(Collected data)
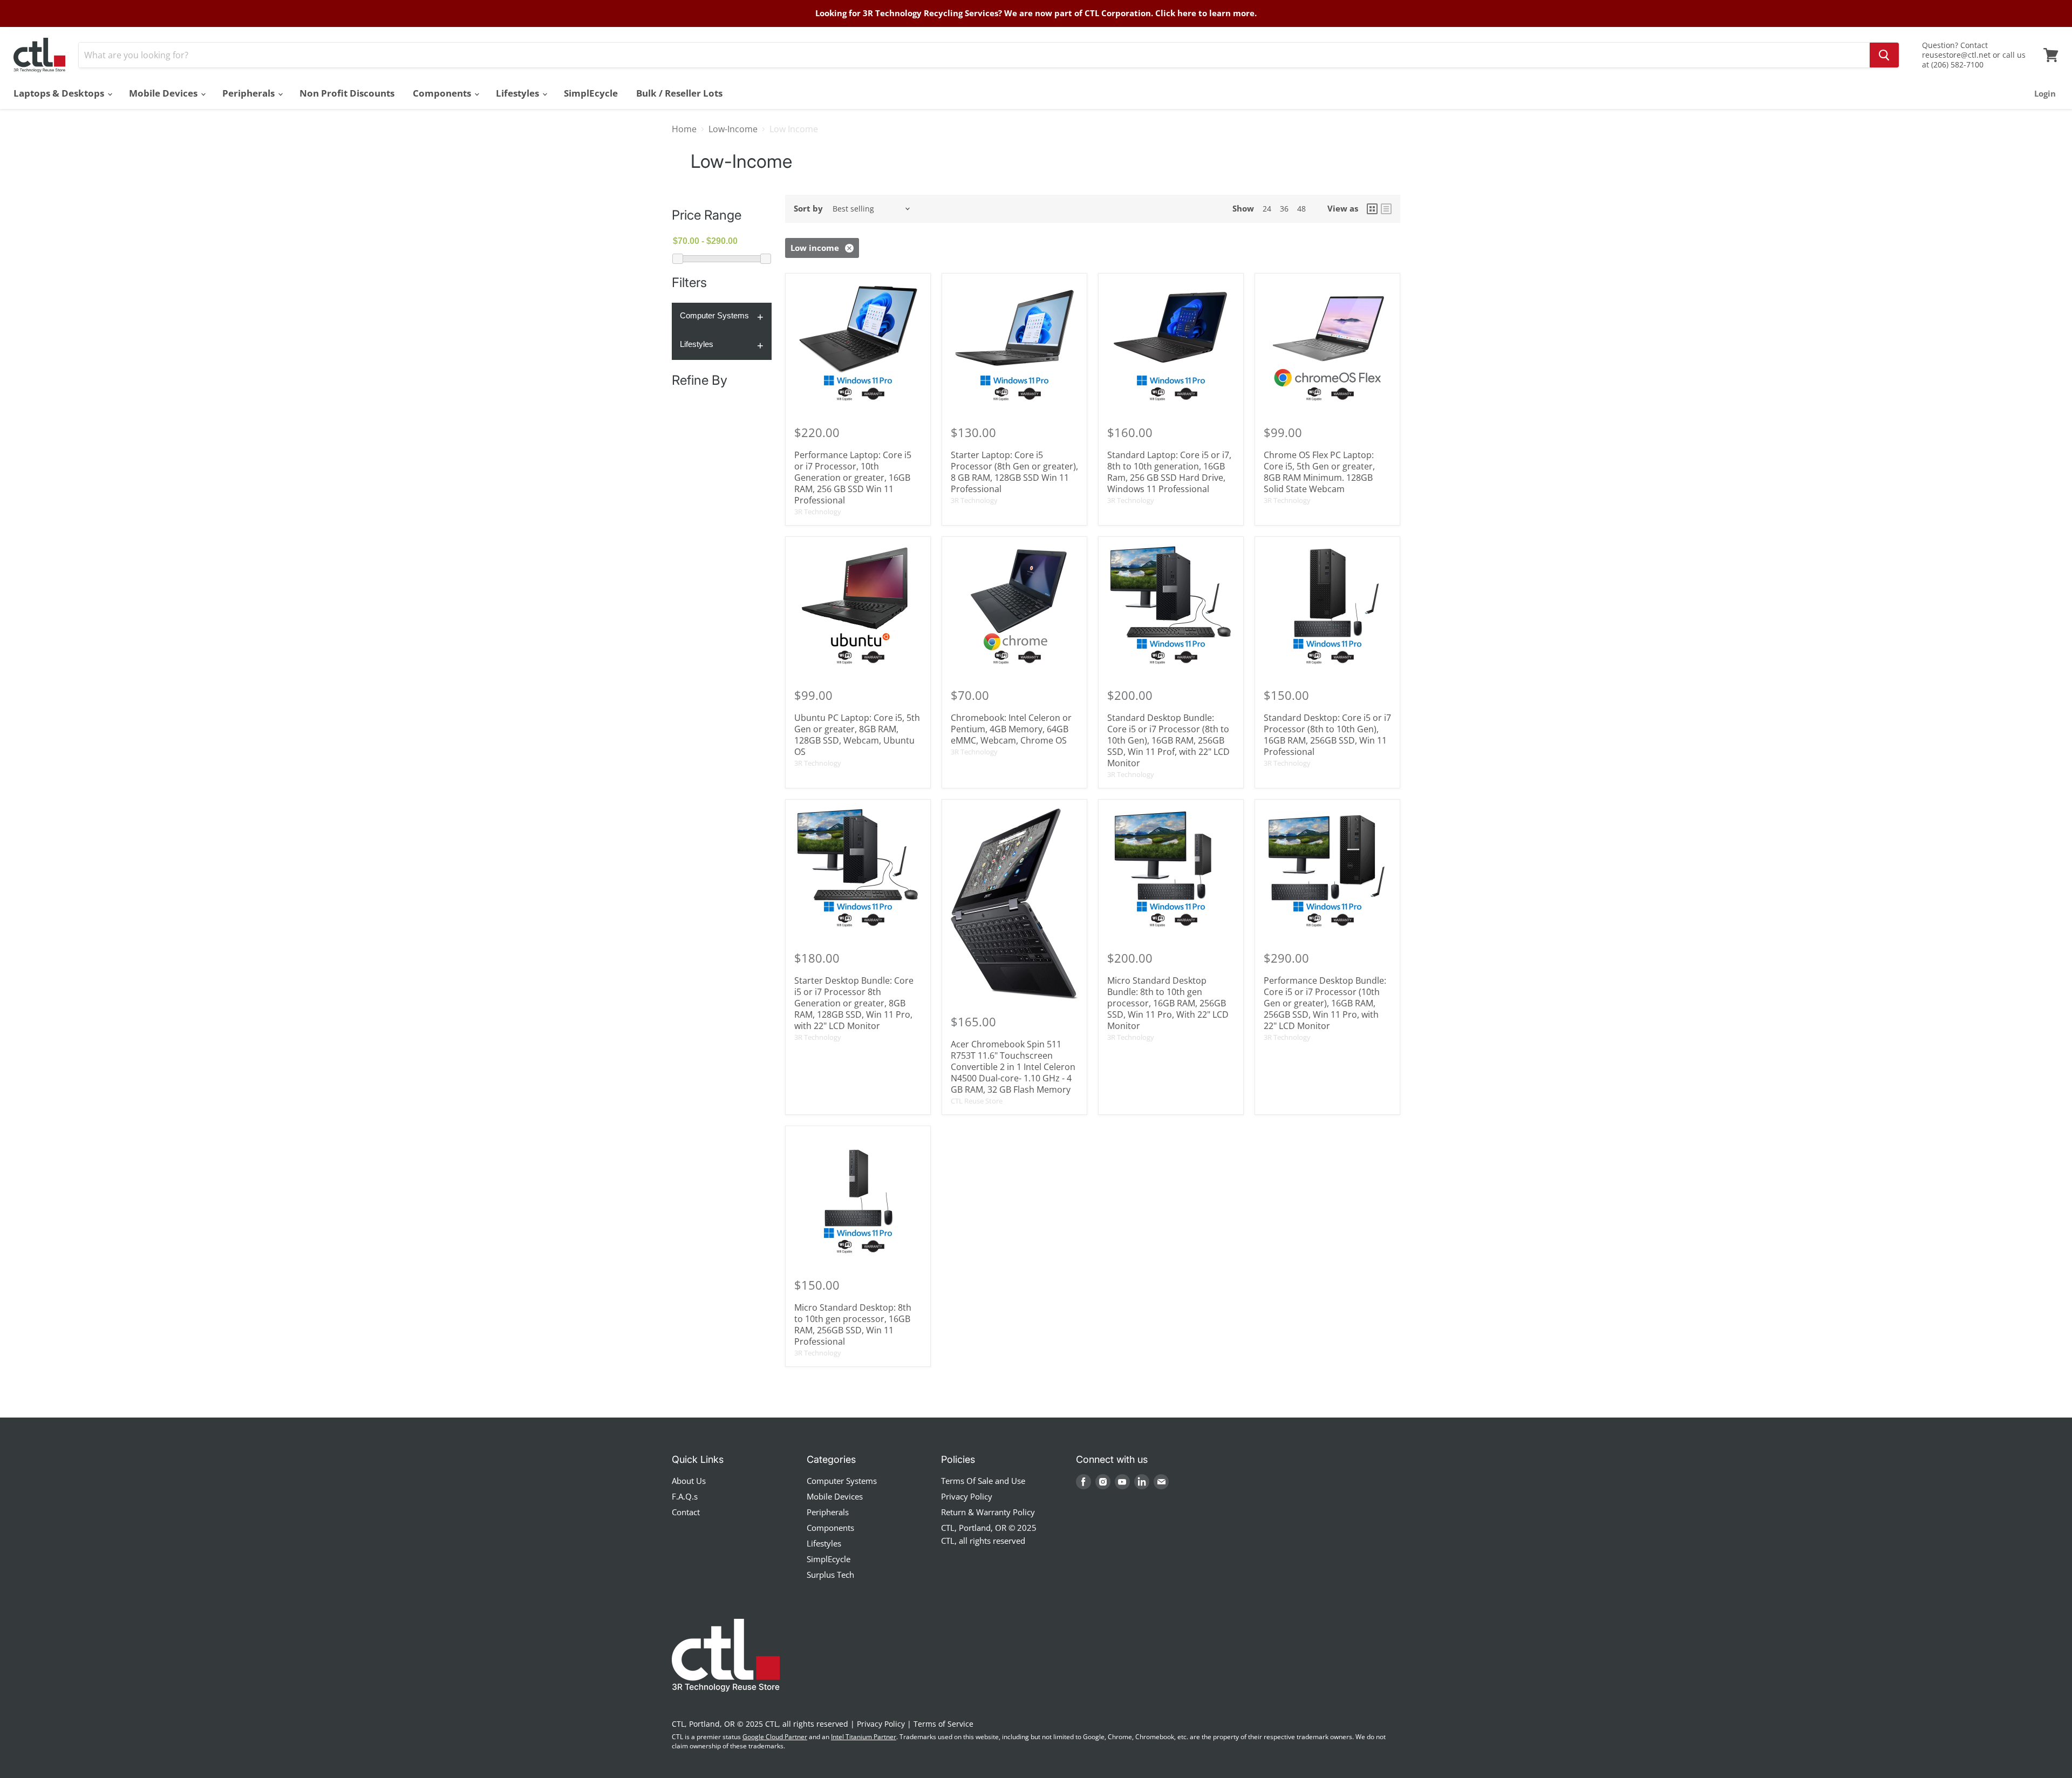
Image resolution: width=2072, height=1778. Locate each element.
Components (443, 93)
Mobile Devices (164, 93)
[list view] (1386, 208)
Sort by (808, 208)
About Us (689, 1480)
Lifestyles (518, 93)
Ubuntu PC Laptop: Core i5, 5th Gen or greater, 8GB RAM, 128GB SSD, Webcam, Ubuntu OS (857, 735)
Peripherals (249, 93)
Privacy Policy (966, 1496)
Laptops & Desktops (59, 93)
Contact (686, 1512)
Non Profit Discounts (346, 93)
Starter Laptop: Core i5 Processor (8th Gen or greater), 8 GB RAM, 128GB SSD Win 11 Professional (1014, 472)
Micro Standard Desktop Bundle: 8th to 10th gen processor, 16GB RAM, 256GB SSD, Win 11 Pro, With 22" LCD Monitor (1168, 1003)
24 (1267, 208)
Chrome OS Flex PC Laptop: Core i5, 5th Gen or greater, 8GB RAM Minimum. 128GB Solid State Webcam (1319, 472)
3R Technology (817, 511)
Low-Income (733, 129)
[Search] (1884, 55)
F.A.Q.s (685, 1496)
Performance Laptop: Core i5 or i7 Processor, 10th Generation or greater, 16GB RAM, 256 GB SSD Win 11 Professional (852, 477)
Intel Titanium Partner (863, 1736)
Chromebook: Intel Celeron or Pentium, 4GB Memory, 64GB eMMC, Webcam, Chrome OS (1011, 729)
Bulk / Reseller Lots (679, 93)
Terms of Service (943, 1724)
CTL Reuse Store (977, 1101)
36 (1284, 208)
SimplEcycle (591, 93)
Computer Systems (714, 315)
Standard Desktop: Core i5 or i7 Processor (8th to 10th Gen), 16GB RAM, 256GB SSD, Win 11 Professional (1327, 735)
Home (684, 129)
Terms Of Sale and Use (983, 1480)
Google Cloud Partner (774, 1736)
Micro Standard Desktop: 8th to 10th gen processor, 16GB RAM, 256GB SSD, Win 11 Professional (852, 1324)
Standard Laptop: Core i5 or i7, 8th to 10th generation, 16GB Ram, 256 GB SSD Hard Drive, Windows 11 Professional (1169, 472)
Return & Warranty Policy (988, 1512)
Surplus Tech (830, 1574)
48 (1301, 208)
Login (2045, 93)
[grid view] (1372, 208)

**ACTIVITY**: Transcribe all the entries precisely. Do not include any picture.

**RESULT**:
Image resolution: width=2072, height=1778. Locate each element.
Components (443, 93)
Mobile Devices (164, 93)
[list view] (1386, 208)
Sort by (808, 208)
About Us (689, 1480)
Lifestyles (518, 93)
Ubuntu PC Laptop: Core i5, 5th Gen or greater, 8GB RAM, 128GB SSD, Webcam, Ubuntu OS (857, 735)
Peripherals (249, 93)
Privacy Policy (966, 1496)
Laptops & Desktops (59, 93)
Contact (686, 1512)
Non Profit Discounts (346, 93)
Starter Laptop: Core i5 Processor (8th Gen or greater), 8 GB RAM, 128GB SSD Win 11 Professional (1014, 472)
Micro Standard Desktop Bundle: 8th to 10th gen processor, 16GB RAM, 256GB SSD, Win 11 Pro, With 22" LCD Monitor (1168, 1003)
24 (1267, 208)
Chrome OS Flex PC Laptop: Core i5, 5th Gen or greater, 8GB RAM Minimum. 128GB Solid State Webcam (1319, 472)
3R Technology (817, 511)
Low-Income (733, 129)
[Search] (1884, 55)
F.A.Q.s (685, 1496)
Performance Laptop: Core i5 or i7 Processor, 10th Generation or greater, 16GB RAM, 256 GB SSD Win 11 Professional (852, 477)
Intel Titanium Partner (863, 1736)
Chromebook: Intel Celeron or Pentium, 4GB Memory, 64GB eMMC, Webcam, Chrome OS (1011, 729)
Bulk / Reseller Lots (679, 93)
Terms of Service (943, 1724)
CTL Reuse Store (977, 1101)
36 (1284, 208)
SimplEcycle (591, 93)
Computer Systems (714, 315)
Standard Desktop: Core i5 or i7 Processor (8th to 10th Gen), 16GB RAM, 256GB SSD, Win 11 Professional (1327, 735)
Home (684, 129)
Terms Of Sale and Use (983, 1480)
Google Cloud Partner (774, 1736)
Micro Standard Desktop: 8th to 10th gen processor, 16GB RAM, 256GB SSD, Win 11 Professional (852, 1324)
Standard Laptop: Core i5 or i7, 8th to 10th generation, 16GB Ram, 256 GB SSD Hard Drive, Windows 11 Professional (1169, 472)
Return & Warranty Policy (988, 1512)
Surplus Tech (830, 1574)
48 (1301, 208)
Login (2045, 93)
[grid view] (1372, 208)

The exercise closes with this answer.